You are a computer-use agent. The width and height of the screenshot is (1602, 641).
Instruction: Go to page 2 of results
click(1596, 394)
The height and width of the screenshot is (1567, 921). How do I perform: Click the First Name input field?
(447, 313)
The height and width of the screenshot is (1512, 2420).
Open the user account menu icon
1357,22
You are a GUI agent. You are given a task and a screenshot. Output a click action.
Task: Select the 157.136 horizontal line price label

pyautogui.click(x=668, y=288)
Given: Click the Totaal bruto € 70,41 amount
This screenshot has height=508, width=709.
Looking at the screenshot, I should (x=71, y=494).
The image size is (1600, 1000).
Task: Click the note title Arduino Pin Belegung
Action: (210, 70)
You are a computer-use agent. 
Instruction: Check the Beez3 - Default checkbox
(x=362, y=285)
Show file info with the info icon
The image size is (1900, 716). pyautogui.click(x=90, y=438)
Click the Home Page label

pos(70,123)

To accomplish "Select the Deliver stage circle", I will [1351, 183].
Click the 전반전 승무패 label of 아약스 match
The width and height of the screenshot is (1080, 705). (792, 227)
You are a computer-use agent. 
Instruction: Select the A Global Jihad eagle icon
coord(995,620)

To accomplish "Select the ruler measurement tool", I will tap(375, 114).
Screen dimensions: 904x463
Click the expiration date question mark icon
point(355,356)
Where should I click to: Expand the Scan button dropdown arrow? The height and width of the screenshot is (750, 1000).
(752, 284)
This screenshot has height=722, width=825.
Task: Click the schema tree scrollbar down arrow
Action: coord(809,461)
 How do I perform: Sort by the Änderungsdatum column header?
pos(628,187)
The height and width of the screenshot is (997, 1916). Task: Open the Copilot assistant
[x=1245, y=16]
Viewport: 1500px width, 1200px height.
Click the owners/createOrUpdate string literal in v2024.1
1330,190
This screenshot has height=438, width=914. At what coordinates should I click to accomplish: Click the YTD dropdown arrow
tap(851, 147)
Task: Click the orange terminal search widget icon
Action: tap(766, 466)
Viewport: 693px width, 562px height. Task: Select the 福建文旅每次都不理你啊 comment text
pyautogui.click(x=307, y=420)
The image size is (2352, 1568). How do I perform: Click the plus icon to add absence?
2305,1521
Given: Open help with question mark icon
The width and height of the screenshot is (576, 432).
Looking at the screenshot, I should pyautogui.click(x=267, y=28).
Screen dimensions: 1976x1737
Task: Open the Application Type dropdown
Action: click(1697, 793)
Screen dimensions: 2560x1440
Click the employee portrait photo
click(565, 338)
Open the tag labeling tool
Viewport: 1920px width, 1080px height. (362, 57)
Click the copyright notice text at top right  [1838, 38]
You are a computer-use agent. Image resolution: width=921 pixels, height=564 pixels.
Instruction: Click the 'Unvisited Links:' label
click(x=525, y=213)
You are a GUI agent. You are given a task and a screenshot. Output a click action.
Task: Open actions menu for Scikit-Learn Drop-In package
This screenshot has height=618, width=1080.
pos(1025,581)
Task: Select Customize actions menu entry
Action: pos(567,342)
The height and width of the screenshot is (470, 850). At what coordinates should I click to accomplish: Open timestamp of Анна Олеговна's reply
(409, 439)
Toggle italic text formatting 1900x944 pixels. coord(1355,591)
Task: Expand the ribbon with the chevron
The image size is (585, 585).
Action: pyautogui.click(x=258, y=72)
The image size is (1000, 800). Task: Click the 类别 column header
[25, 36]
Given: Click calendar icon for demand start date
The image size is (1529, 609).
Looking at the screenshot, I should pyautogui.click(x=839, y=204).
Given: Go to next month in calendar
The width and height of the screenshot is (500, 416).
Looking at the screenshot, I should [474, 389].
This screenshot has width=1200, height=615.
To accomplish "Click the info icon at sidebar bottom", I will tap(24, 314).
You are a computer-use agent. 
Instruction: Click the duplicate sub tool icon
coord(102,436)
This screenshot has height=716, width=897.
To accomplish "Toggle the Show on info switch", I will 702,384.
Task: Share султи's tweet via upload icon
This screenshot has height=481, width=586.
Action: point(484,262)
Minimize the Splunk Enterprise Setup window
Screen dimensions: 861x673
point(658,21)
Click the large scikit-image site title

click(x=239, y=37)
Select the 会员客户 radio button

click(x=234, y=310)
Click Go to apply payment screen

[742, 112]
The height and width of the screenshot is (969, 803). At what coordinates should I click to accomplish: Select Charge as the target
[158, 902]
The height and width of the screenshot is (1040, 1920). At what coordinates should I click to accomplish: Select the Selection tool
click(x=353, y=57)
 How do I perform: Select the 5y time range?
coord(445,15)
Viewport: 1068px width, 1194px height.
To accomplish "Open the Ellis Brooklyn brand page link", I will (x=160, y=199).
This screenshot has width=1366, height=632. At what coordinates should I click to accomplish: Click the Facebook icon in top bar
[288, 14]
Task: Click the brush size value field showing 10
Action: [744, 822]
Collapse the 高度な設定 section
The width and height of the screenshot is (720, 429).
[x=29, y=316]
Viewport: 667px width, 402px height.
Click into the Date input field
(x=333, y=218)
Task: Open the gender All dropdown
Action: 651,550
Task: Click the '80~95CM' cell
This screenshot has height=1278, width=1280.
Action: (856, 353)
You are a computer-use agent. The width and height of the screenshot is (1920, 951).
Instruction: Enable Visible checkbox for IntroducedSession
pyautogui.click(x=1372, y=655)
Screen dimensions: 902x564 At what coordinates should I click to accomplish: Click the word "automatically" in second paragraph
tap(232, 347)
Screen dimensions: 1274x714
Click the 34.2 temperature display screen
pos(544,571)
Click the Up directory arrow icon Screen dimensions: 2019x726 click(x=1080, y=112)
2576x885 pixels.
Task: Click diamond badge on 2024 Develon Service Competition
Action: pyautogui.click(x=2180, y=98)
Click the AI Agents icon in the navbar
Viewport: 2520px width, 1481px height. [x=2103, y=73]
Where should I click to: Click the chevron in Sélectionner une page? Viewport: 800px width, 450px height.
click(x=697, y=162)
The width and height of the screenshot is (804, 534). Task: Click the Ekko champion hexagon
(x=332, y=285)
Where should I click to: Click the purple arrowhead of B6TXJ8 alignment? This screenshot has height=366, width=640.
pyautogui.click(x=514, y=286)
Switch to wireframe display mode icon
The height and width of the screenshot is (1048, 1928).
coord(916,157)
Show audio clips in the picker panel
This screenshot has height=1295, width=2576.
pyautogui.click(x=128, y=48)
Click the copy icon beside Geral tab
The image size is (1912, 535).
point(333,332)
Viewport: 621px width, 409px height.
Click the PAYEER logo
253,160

→ WRITTEN TASK:
Convert the data above, from the line containing "Show audio clips in the picker panel" through the end of the data, into a numbered list, omitting any blank lines.

→ SOLUTION TO THIS PROBLEM:
1. Show audio clips in the picker panel
2. This screenshot has height=1295, width=2576.
3. pyautogui.click(x=128, y=48)
4. Click the copy icon beside Geral tab
5. The image size is (1912, 535).
6. point(333,332)
7. Viewport: 621px width, 409px height.
8. Click the PAYEER logo
9. 253,160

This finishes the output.